The duo acknowledged that they occasionally hear quibbles about their survey methodology, along with persistent requests from firms to be included. "We get a lot of emails," Veres quipped. 

Scroll down for more notable survey findings.

Financial planning software

Financial planning software is perhaps the category that most advisors are interested in, as these tools can be bedrock to a practice — and many advisors use multiple tools within the category, the report noted. 

The 2024 survey showed that the "big two" market leaders over the past few years are now the "big three": MoneyGuidePro, eMoney Pro and — further behind in market share but holding on — RightCapital. 

"MoneyGuide has been the leading financial planning software now for well over a decade," Bruckenstein said. "So that really speaks well to what they've been doing.

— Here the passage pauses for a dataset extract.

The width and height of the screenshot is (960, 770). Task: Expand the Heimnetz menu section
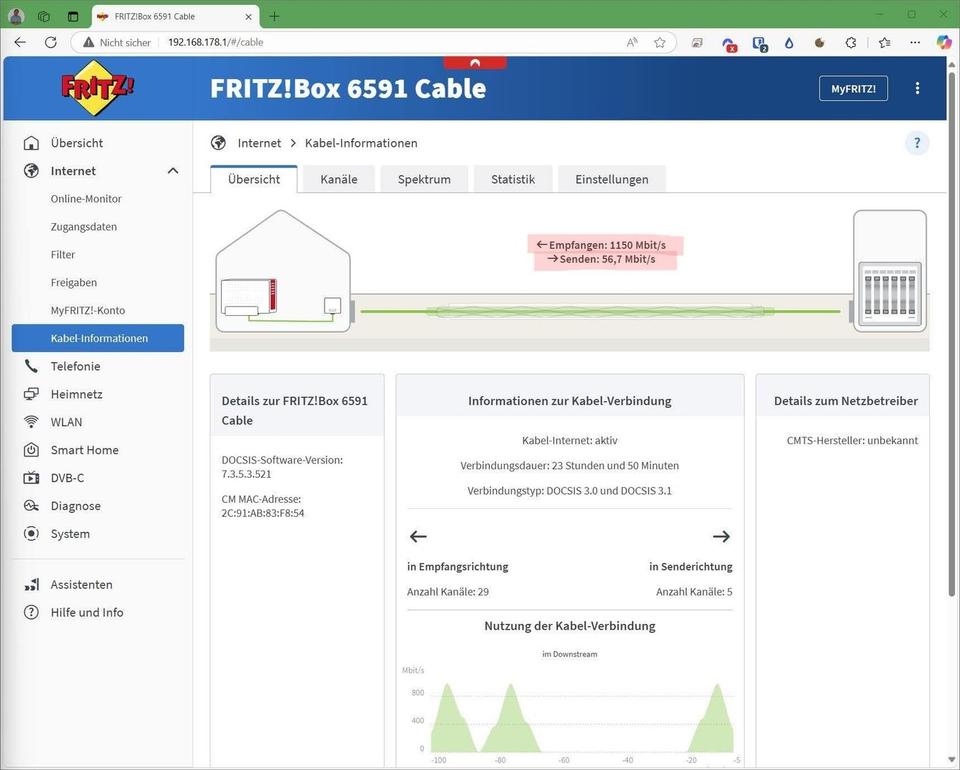76,394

And it means that they continue to invest in product, they continue to develop new things."

Tax planning software

"Holistiplan — it almost essentially is the market right now," said Bruckenstein, referring to the company's nearly 32% market share. "They're one of the few firms in the whole survey that has a satisfaction ranking over 9 — a 9.14, which is unbelievable."

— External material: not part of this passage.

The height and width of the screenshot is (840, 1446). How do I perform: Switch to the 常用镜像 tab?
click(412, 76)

FP Alpha, with the second-largest market share in the category at nearly 4%, had a "sparkling" (as the report put it) user satisfaction rating of 8.57. "Those are really, really impressive numbers," he said. 

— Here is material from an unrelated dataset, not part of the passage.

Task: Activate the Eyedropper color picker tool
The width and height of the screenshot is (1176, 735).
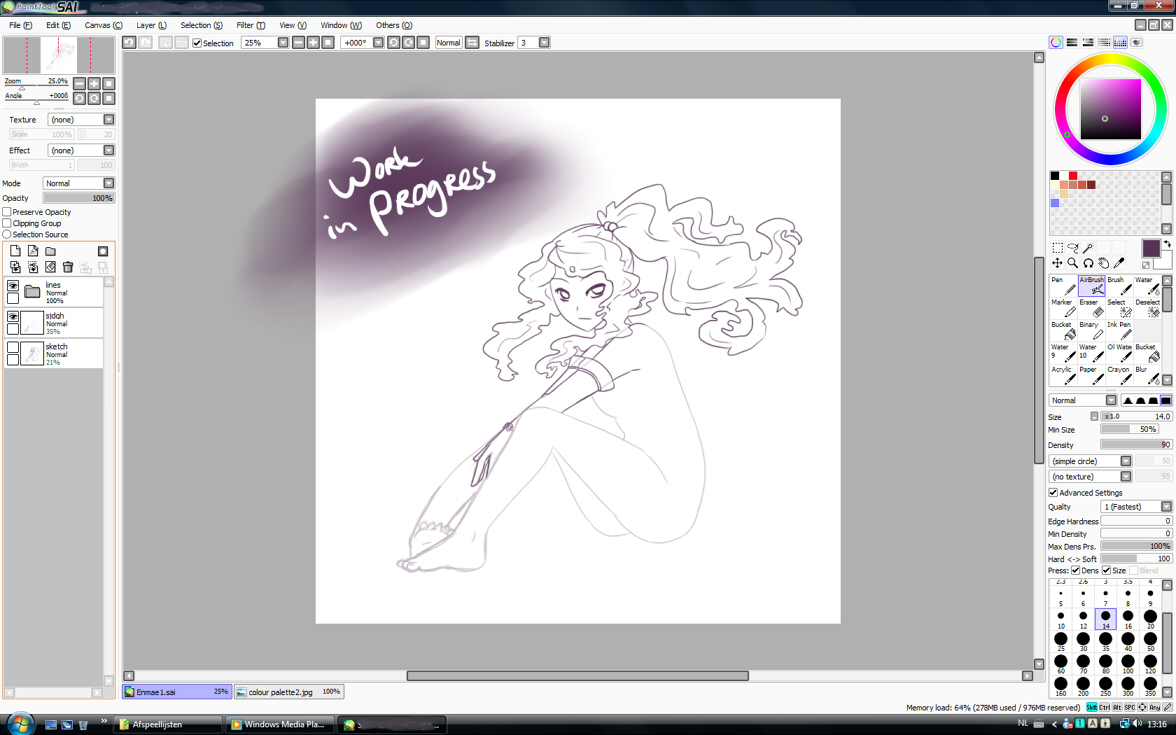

The tax planning category saw an increase in total market share over the past two years from 23.88% in 2021 to 43.23% in 2024. 

"It's probably the adoption of tools like Holistiplan and FP Alpha [that] are driving those kinds of numbers," Bruckenstein said.

Cybersecurity solutions

Bruckenstein had a clear message for advisors on their cybersecurity choices — or rather, their lack thereof.

"You guys are not doing enough on cybersecurity," he said, calling it one of his "pet peeves."  

"Every single person in this room should be able to say, 'I have a cybersecurity expert.' … Almost none of you, with a very few exceptions, have the in-house expertise," Bruckenstein said. "If you take one thing away from this conference, it's do more on cybersecurity."

Niche vs. comprehensive tools

"In some of these niche planning areas, advisors prefer to use the module of their … traditional planning software, rather than some niche product that will go deeper, something like Estate Guru," Veres said. "The survey says that convenience trumps depth, in some cases."

Artificial intelligence

Notable in the survey was the lack of a single mention of one of the biggest trends of the year: AI. That absence was intentional —it just was too soon to include those tools, Bruckenstein said.